Artificial nails include anything applied to the natural nail other than polish; such as artificial tips, wraps, appliqués, acrylics and gels. Also found to be problematic in terms of infection control are natural nails longer than ¼ inch and natural nails with chipped polish.

A search of PubMed on the terms “artificial nails” turns up many articles on this issue. Operating rooms and Neonatal Intensive Care Units were most often cited as locations where multiple infections among patients could be linked by epidemiological association to a staff member with artificial nails. Caution is also urged in any setting where a patient’s immune system may be stressed.

Many hospitals in the US now ban artificial nails, long nails or chipped nail polish on any employee who provides direct patient care or has contact with patient equipment, supplies, medications or food. This is supported by the CDC Guidelines for Hand Hygiene for individuals providing direct patient care in intensive care units and transplant units. Personally, I will no longer accept care from any provider with artificial nails or excessively long nails. It just is not worth the risk. I also recommend to the new parents that I teach that they follow the same precautions and remove their own artificial nails and keep natural nails’ length to ¼ inch or shorter.

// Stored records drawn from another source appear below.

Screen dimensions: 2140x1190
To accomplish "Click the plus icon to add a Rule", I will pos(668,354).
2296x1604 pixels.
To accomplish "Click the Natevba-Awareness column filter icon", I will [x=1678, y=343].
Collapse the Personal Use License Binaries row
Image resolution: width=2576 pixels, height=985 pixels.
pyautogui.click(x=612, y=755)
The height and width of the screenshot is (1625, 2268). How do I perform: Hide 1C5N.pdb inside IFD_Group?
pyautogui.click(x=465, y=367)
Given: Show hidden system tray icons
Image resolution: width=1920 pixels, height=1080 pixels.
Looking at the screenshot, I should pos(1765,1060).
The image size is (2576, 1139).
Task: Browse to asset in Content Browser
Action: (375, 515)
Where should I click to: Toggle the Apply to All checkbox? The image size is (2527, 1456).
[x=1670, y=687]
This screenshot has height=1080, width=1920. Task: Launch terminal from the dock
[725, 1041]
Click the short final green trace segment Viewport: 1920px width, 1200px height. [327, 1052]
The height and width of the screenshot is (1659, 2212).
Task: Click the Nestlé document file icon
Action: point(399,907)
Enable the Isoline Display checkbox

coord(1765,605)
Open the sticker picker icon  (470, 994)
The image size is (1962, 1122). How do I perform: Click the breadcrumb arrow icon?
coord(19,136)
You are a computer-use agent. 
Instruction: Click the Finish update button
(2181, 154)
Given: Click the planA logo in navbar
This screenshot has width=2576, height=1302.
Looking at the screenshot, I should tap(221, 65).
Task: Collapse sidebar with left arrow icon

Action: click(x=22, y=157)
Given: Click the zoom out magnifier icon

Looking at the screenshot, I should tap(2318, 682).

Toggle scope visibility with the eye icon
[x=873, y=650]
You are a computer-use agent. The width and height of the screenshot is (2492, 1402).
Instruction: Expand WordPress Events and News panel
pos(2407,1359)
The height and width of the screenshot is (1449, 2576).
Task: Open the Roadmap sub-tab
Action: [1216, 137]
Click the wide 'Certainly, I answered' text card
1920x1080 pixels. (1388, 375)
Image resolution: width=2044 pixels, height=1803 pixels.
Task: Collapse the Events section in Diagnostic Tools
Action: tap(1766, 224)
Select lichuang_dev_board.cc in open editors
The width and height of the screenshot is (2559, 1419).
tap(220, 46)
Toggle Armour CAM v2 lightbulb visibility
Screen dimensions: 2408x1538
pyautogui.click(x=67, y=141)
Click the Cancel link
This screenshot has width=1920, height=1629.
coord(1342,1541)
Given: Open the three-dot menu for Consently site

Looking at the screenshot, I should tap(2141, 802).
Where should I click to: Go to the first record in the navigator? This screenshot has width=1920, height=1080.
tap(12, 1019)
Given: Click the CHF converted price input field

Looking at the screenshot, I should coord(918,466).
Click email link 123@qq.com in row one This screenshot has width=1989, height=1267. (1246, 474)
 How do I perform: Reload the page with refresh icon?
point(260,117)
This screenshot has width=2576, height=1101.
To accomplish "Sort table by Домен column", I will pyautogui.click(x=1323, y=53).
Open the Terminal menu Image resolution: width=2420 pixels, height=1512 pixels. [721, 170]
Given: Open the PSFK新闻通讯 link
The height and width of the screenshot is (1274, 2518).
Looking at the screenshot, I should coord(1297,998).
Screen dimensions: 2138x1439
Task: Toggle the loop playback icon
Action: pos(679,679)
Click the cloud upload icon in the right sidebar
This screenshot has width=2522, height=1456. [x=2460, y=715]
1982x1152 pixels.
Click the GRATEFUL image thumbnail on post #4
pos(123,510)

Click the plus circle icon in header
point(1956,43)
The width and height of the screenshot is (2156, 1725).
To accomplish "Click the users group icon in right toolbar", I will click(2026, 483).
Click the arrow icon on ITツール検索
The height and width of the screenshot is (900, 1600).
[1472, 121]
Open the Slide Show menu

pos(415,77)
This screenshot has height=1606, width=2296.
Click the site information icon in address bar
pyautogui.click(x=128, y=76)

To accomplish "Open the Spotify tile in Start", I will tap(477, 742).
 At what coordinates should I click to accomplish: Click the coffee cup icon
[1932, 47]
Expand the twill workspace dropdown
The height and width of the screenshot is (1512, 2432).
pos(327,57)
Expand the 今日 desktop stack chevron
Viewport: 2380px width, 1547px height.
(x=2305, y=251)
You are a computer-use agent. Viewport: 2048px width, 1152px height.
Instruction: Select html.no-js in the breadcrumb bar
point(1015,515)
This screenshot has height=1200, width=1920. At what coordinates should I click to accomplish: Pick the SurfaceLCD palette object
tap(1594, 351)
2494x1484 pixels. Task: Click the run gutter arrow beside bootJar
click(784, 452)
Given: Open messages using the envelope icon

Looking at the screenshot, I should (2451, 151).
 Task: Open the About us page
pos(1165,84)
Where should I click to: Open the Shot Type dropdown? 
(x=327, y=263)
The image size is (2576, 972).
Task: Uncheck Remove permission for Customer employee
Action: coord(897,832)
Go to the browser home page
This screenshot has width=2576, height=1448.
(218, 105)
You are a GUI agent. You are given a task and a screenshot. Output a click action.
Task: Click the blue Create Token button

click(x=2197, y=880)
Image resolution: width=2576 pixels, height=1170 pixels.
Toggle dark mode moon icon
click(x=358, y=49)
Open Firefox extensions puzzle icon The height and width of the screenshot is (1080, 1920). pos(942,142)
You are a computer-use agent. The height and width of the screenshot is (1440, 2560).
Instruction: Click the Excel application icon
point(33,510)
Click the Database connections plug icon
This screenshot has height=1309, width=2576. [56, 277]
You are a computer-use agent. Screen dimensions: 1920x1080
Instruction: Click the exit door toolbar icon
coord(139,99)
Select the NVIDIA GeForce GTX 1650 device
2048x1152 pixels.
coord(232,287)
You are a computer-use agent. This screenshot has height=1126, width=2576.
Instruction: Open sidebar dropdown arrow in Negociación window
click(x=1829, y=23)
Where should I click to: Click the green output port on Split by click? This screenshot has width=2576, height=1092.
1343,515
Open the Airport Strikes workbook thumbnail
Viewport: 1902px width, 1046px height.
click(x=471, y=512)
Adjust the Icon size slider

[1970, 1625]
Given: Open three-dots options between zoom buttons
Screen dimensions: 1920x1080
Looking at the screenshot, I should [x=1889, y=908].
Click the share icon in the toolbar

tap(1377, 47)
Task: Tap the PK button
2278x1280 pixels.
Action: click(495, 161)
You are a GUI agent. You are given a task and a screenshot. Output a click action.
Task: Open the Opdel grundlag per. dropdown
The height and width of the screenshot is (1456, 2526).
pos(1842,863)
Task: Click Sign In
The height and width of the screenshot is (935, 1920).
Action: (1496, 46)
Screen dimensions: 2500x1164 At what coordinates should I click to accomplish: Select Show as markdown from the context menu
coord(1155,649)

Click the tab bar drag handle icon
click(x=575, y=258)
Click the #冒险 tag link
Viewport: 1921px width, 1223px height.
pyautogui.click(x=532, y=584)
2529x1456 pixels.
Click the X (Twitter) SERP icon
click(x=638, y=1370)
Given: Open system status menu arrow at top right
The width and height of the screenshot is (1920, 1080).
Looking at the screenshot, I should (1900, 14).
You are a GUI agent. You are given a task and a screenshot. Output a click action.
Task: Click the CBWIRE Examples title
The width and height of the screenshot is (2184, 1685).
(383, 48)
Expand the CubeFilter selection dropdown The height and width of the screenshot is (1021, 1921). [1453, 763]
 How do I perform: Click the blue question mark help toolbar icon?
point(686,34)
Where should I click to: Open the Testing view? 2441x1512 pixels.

If you work in a health care facility and need to institute a ban on artificial nails you may find this pipelinked reference valuable, as it provides a template to facilitate policy implementation. It is only available to paid subscribers of the American Journal of Infection Control so you may want to have your facility librarian get a copy for you. When artificial nails were banned at the hospital where I am employed there was surprisingly little resistance from staff. The evidence of potential harm to the patients we care for was overwhelming.

Most of my information came from an annotated bibliography put together by my hospital’s infection control nurse which I confirmed with my own PubMed search.